Broad public opposition in Hungary to Arab migration is boosting Hungarians’ take-home wages because employers are facing a shortage of workers amid good economic growth.
With no migration, and “with unemployment at a record low … [Hungarians’] average monthly salaries after taxes rose 8.4 percent in January-May compared with last year,” according to Bloomberg‘s coverage of the small country, which is wedged between Serbia and Austria in southeastern Europe.
More pay increases are pending. “I think in the next one-and-a-half years there will be a radical increase… [in wages] because of labor market demand,” the nation’s economics minister, Mihaly Varga, told a local publication.
That’s a huge contrast from the United States, where both political parties support immigration policies that annually import roughly one new foreign worker for every two Americans who turn 18. That yearly flood of extra workers lowers Americans’ lifetime wages — while also raising profits for corporate donors.

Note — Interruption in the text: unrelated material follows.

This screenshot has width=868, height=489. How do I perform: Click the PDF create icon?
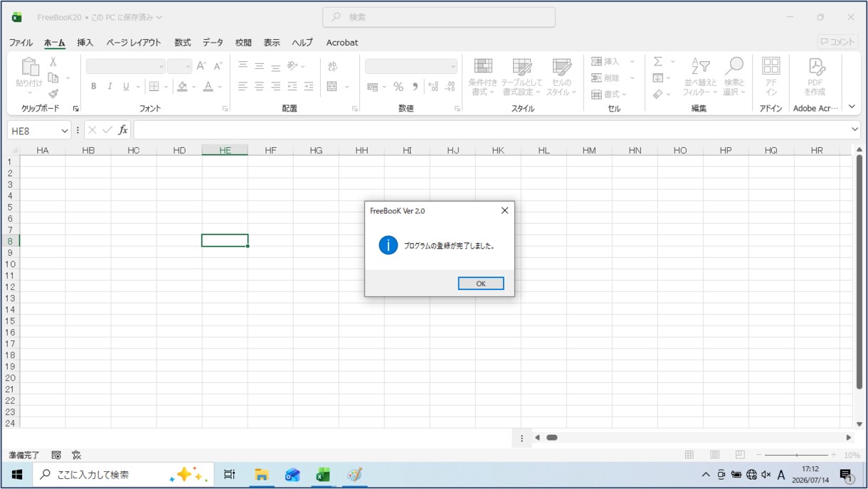[x=815, y=67]
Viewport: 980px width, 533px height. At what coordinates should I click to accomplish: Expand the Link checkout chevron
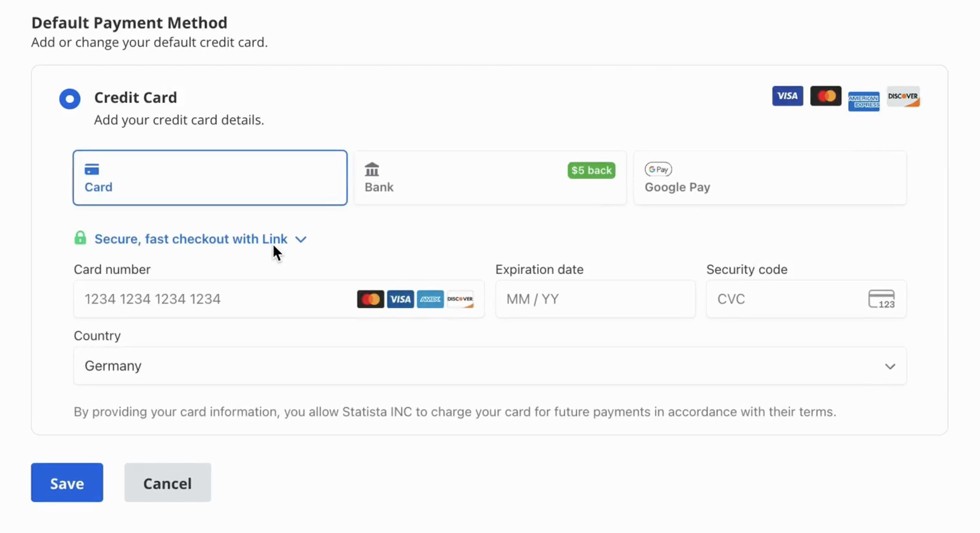301,239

The Hungarian wage spike is predicted by basic economics, which says that shortages cause price increases — so a shortage of Hungarian workers is causing Hungarian wage increases.
Those worker-shortage wage-boosts happen periodically in the United States. For example, wages rose sharply in the low-immigration decades between 1925 and 1969. Blue-collar wages also climbed in 1998 and 1999 when the fast-growing economy ran out of workers. Also, wages in Arizona rose once many illegals were sent home. Currently, agriculture companies are complaining that farmworkers’ wages are rising because many of their illegal-immigrant workers are being allowed by President Barack Obama to take jobs in nearby towns and cities.

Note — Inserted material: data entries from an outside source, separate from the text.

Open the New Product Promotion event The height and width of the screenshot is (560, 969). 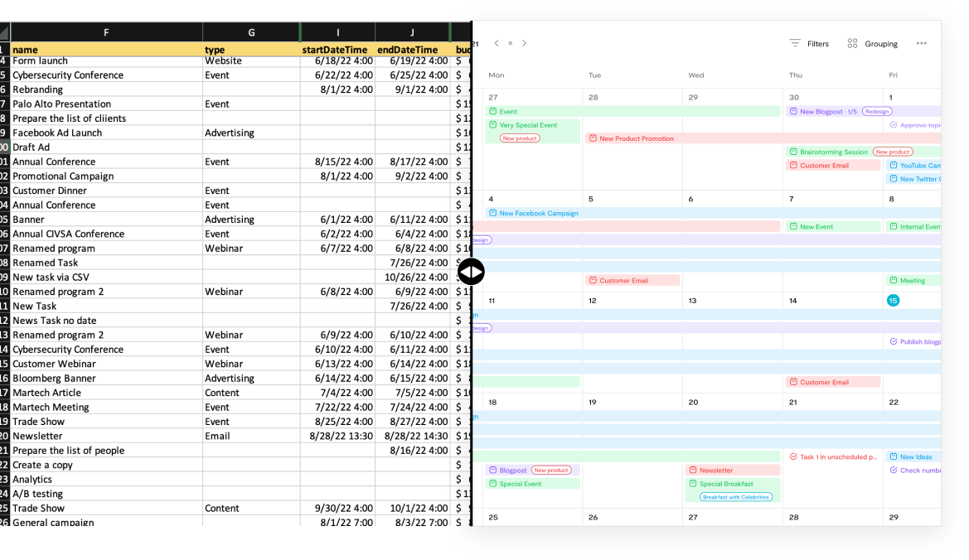point(637,138)
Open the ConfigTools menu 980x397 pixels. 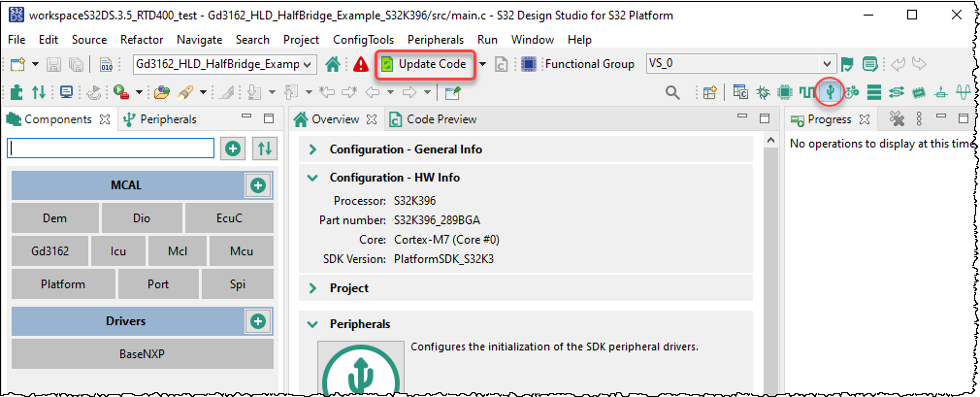click(x=364, y=40)
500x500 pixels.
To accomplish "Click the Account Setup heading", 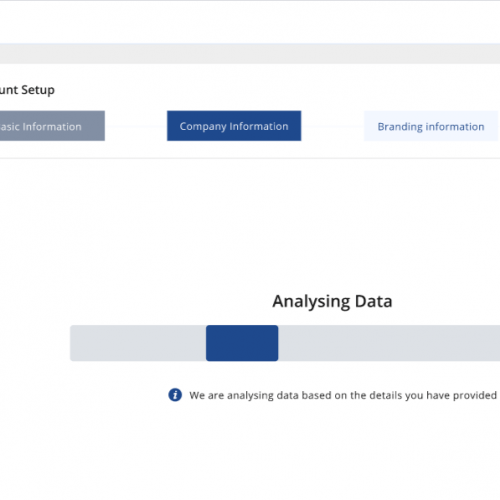I will tap(27, 90).
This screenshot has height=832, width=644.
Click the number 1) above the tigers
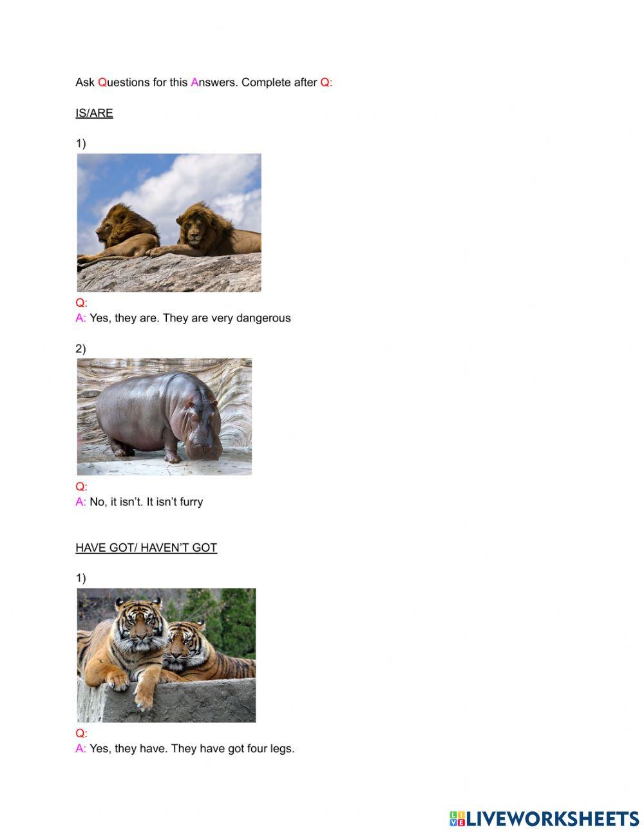pyautogui.click(x=81, y=578)
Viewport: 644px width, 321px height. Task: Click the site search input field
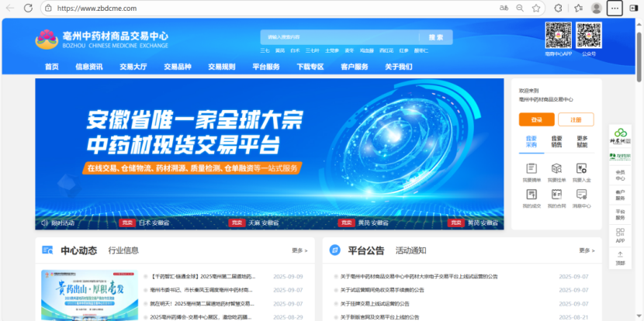point(339,36)
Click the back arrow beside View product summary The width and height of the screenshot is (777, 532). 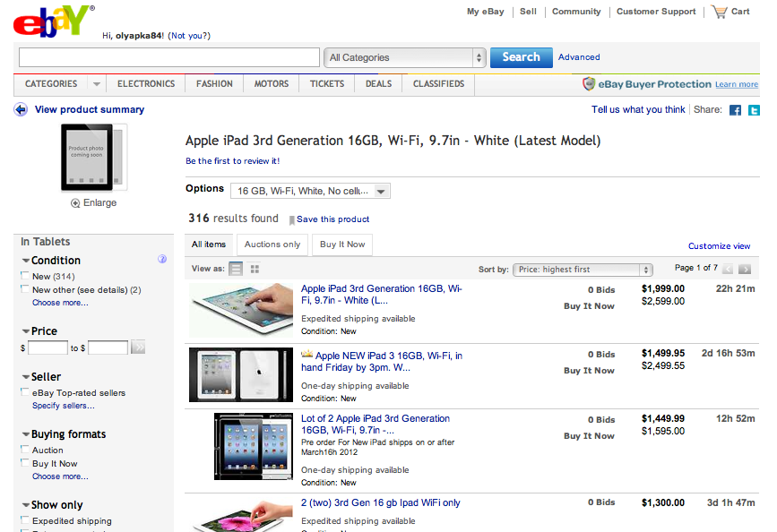point(21,109)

The extra immigrants also reduce pressure on American companies to buy and develop labor-saving machinery. That reliance on cheap labor leaves the nation poorer than if it developed a new generation of labor-saving, productivity-boosting machinery.
In Hungary, however, the absence of immigrant workers is pushing the government to emphasize greater productivity, Varga said.
But Varga is also a politician — so he’s backing loud demands by companies that they be allowed to import and hire foreign workers instead of Hungarians. “We need to come up with a development plan this year, if possible, to react to this changing environment,” he said, even though Hungary’s popular prime minister, Viktor Orban, is working to block the hiring of non-European migrant workers.
Hungary’s voters strongly oppose migration partly because they’ve been watching the huge and growing financial and civic cost of German leaders’ decision to import at least 1 million migrants during 2015. For example, German leaders are not admitting that the 2016 migration will cost German workers roughly $33 billion per year to manage, counting welfare, education and policing costs.
The unemployment rate in Hungary is now around 5.1 percent, within a total population of 10 million. That leaves few choices for employers but to poach each others’ workers by offering higher wages.
After being locked up behind the Iron Curtain for 40 years, the country’s annual economy is worth about $28,000 per person — or roughly half the United States’ level of $55,000 per person.
The United State’s population and economy are much larger, partly because of mass-immigration since the 1970s that has added almost 50 million people to the population. But unemployment is also much greater amid the mass-immigration. In July, the U.S unemployment rate ranged from 5.1 percent to 10.1 percent depending on the criteria. Only about 68.5 percent of all working-age men — including both American and immigrant — are in the labor force, down from toughly 73 percent in the mid-2000s.
Correspondingly, wages have been growing very slowly in the United States since at least 2000.
Wages might have fallen, however, had not U.S. voters blocked many immigration-boosting plans by both Democratic and Republican politicians since 2006. In 2013, for example, public opposition blocked a plan to import at least 33 million new workers over the next 10 years. If that bill had become law, it would have frozen wages for at least a decade, according to the Congressional Budget Office.
In 2016, many Americans are backing Donald Trump because of his wage-boosting plan to curb annual legal and illegal immigration, partly by constructing a proper wall along along the U.S.-Mexican border.